Background – Proctalgia fugax is a functional anorectal disorder characterized by severe, intermittent episodes of rectal pain that are self-limited. (See 'Introduction' above.)

Proctalgia fugax affects 4 to 18 percent of the general population. The incidence of proctalgia fugax is higher in females as compared with males. Although proctalgia has been reported in adult patients ranging from 18 to 87 years of age, it usually affects individuals between 30 and 60 years of age. Spasm of the anal sphincter, pudendal nerve compression, and neuropathy have been implicated in the pathogenesis of proctalgia fugax. (See 'Epidemiology' above and 'Pathophysiology' above.)

Clinical features – Patients with proctalgia fugax have recurrent attacks of severe anorectal pain that may last from a few seconds to minutes, but the duration does not exceed 30 minutes. Patients are asymptomatic between episodes. The attacks are usually infrequent, occurring less than five times per year in approximately one-half of patients. Most episodes are not associated with an obvious trigger. (See 'Clinical manifestations' above.)

Diagnosis – The Rome IV criteria for the diagnosis of proctalgia fugax require the presence of all of the following criteria for the past three months, with symptom onset at least six months prior to diagnosis: recurrent episodes of pain localized to the rectum, episodes lasting from seconds to minutes (with a maximum duration of 30 minutes), and the absence of anorectal pain between episodes. The Rome IV criteria also require the exclusion of other causes of rectal pain and major structural alterations of the pelvic floor. (See 'Diagnosis' above.)

Evaluation – Evaluation of a patient with suspected proctalgia fugax serves to exclude other causes of rectal pain and establish the diagnosis of proctalgia fugax. We perform a digital rectal examination, examination of the prostate in males, and a pelvic examination in females. In addition, we perform routine laboratory studies and endoscopic evaluation with a colonoscopy or flexible sigmoidoscopy. In patients who do not respond to initial management, we perform magnetic resonance imaging of the abdomen and pelvis. (See 'Differential diagnosis' above and 'Evaluation' above.)
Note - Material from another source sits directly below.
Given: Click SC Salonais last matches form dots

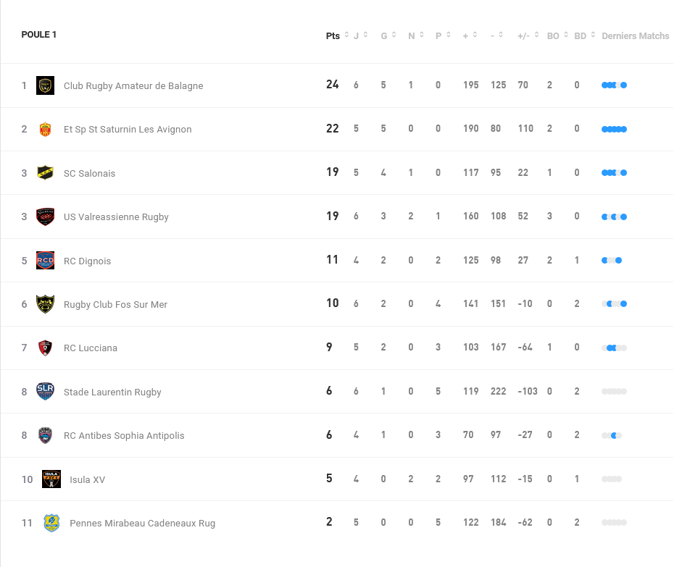Looking at the screenshot, I should click(614, 173).
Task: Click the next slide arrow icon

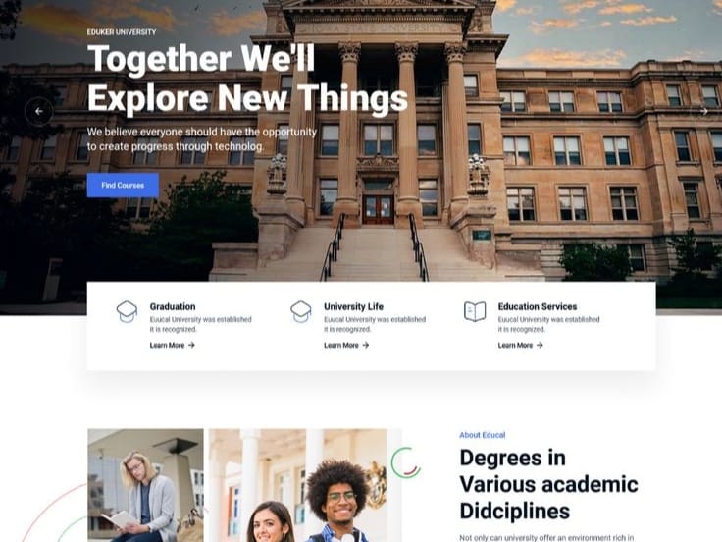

Management – Most patients have mild and intermittent symptoms and require no specific treatment other than reassurance and explanation of the disorder. For patients with severe or frequent symptoms, we suggest pelvic floor therapy for biofeedback (Grade 2C). For patients who desire symptomatic relief, we suggest topical calcium channel blockers (Grade 2C). (See 'Management' above.)